VLA evaluation harness across simulators with hard-fail spec contracts and hierarchical-mode evaluation
Project description
roboeval
roboeval is a CLI-driven evaluation harness for running VLAs against simulator backends through isolated HTTP services. It provides an ActionObsSpec compatibility gate before episode execution, per-component virtual environments for dependency isolation, sharded result collection, and built-in support for LITEN-style hierarchical evaluation in which a VLM planner issues subtask instructions to a low-level VLA.
Method / Contracts
roboeval treats each VLA and simulator as an independently launched component. The orchestrator communicates with a VLA policy server and a simulator worker over HTTP/JSON, validates their declared contracts, and records episode-level results from a reproducible YAML run config.
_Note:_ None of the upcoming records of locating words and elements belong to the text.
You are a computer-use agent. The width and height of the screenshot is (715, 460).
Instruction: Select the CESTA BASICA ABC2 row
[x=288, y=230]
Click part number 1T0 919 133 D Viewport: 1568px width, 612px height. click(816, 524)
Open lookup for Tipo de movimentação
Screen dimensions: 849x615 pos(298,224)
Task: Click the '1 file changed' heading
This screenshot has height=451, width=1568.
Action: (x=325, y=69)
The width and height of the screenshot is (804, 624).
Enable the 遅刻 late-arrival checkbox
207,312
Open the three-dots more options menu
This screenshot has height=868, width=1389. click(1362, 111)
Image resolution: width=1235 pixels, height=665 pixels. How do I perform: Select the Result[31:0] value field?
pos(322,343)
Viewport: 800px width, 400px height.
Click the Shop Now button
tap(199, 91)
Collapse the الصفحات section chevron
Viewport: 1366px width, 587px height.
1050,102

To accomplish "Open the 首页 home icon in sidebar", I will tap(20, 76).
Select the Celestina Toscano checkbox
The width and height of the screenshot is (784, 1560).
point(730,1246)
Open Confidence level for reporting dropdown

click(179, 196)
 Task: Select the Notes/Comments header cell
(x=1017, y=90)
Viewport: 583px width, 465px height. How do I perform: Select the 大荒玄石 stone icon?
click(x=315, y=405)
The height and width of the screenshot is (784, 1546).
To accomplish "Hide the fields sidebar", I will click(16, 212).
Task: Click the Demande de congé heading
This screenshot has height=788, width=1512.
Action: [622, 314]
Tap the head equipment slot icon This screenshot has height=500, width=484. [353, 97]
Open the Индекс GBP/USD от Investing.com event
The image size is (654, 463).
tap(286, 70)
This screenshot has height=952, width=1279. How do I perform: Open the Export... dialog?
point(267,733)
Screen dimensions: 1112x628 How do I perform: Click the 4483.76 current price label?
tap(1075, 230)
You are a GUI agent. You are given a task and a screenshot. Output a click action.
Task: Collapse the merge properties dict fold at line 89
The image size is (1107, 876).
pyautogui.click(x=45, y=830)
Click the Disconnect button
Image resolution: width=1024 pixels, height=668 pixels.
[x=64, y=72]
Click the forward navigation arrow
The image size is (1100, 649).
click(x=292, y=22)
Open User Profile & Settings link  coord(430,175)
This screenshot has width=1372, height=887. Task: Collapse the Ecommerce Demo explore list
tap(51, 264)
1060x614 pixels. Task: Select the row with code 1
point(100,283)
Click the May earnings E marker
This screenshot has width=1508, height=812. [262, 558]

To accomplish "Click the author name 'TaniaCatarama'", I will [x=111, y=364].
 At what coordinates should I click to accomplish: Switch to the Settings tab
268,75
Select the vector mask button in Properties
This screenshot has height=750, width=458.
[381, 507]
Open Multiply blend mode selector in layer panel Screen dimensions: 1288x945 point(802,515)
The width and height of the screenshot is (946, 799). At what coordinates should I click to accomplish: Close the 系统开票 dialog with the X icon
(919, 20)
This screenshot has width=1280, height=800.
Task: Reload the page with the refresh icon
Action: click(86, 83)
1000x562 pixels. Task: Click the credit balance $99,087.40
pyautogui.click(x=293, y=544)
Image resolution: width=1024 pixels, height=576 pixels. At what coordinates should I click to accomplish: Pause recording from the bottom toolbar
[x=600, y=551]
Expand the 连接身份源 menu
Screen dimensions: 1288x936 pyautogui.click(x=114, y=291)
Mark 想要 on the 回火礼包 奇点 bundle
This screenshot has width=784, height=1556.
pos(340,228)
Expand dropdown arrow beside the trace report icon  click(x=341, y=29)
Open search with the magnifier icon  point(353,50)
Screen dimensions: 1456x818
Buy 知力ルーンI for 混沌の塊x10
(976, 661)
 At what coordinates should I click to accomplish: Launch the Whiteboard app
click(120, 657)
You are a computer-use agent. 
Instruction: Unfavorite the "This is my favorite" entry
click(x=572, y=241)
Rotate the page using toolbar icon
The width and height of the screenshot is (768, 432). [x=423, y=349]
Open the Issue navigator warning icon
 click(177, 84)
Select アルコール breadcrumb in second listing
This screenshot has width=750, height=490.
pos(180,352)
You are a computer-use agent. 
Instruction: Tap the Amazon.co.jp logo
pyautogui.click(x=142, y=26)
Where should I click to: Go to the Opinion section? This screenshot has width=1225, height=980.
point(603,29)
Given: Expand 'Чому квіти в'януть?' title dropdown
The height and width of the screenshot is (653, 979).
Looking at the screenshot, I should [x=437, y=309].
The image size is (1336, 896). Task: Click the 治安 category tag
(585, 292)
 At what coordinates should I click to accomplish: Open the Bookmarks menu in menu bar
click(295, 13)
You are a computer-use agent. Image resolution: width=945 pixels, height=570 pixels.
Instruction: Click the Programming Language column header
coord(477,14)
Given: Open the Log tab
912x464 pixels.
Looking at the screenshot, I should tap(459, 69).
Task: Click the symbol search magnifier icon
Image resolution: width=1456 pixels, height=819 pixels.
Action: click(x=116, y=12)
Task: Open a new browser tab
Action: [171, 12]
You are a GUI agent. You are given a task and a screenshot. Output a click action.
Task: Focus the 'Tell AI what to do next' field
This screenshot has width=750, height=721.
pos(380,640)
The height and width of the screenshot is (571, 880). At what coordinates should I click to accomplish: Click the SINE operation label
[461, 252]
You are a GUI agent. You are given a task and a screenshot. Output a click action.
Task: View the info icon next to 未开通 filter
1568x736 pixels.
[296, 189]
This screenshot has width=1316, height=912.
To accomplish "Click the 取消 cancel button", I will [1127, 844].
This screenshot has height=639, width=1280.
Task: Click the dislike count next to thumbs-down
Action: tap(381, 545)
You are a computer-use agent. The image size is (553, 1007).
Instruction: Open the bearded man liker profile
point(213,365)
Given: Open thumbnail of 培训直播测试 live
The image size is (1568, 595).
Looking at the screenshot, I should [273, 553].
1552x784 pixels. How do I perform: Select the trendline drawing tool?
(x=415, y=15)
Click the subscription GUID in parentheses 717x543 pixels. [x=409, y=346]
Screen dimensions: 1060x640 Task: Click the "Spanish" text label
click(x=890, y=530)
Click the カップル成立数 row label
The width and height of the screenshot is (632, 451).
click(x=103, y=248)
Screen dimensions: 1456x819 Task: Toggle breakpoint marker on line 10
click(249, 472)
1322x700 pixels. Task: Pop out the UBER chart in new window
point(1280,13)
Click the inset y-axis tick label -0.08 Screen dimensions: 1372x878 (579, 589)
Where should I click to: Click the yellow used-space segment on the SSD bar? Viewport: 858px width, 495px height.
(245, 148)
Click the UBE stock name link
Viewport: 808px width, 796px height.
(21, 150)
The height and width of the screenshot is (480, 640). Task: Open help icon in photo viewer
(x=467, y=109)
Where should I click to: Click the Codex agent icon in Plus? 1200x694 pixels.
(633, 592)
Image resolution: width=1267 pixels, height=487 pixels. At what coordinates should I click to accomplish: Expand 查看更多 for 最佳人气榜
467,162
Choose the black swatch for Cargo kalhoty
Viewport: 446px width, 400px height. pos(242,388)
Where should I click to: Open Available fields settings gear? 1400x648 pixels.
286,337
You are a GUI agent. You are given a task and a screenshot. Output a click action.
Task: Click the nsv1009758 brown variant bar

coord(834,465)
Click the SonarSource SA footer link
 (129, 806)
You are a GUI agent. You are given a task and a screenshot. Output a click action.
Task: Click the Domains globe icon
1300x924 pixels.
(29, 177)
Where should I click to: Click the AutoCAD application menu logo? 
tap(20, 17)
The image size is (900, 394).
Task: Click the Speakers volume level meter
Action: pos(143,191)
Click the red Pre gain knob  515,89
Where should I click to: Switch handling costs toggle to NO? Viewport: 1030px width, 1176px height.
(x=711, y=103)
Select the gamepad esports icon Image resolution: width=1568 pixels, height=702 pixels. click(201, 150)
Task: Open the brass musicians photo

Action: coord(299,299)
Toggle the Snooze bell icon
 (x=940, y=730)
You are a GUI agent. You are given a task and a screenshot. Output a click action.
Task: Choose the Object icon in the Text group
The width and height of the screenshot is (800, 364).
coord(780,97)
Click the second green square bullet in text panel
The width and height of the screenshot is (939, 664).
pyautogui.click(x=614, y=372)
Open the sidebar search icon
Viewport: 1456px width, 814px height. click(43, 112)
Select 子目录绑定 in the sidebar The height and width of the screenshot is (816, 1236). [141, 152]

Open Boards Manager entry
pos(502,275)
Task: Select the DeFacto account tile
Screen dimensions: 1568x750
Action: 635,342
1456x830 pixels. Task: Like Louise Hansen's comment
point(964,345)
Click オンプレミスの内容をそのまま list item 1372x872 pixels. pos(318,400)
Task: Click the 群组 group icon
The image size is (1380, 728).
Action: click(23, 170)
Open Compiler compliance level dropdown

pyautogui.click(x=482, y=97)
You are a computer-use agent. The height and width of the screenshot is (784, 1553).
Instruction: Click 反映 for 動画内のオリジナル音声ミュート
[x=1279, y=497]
The main contract surfaces are:
| Surface | Role |
|---|---|
ActionObsSpec gate |
VLA and simulator components declare action format, dimensionality, value range, camera roles, image format, state layout, and language inputs. Under the default strict mode, incompatible declarations stop the run before episode 1. |
| Host-process isolation | VLA servers, simulator workers, and optional VLM proxy processes run in separate .venvs/ environments. This allows different Python and CUDA dependency stacks to coexist without a monolithic runtime. |
| Dependency isolation | Each VLA and simulator keeps its upstream package pins, Python version, CUDA assumptions, and optional micromamba/uv environment separate. This is a design choice: adding a new backend should not force the orchestrator or other backends onto the same dependency closure. |
| LITEN-style hierarchical evaluation | The hierarchical mode integrates the VLM-planner method introduced by Shah et al. (Learning Affordances at Inference-Time for Vision-Language-Action Models). The planner emits subtask calls that are executed by the same VLA server interface used for direct evaluation. roboeval is, to our knowledge, the first public VLA evaluation harness to ship a working LITEN integration. |
| Result records | roboeval run writes JSON with harness version, config snapshot, per-episode metadata, success flags, and optional shard metadata. |
Documentation map
For a compact system overview, design rationale, supported-pair notes, tuning guidance, related systems, and decision records, see architecture, design, supported pairs, tuning, related work, and the RFC index.
Installation
For full prerequisites, platform notes, and per-component dependency details, see docs/install.md.
git clone https://github.com/KE7/roboeval.git
cd roboeval
roboeval setup pi05 libero
The setup script provisions the orchestrator plus the requested VLA and simulator environments under .venvs/.
Quickstart
roboeval setup pi05 libero
roboeval serve --vla pi05 --sim libero --headless
roboeval test --validate -c configs/libero_spatial_pi05_smoke.yaml
roboeval run -c configs/libero_spatial_pi05_smoke.yaml
serve launches the selected VLA and simulator workers. run executes the YAML configuration, including the declared VLA/simulator pair, task suite, episode count, server URLs, output directory, and optional LITEN endpoint. Additional examples are in docs/quickstart.md.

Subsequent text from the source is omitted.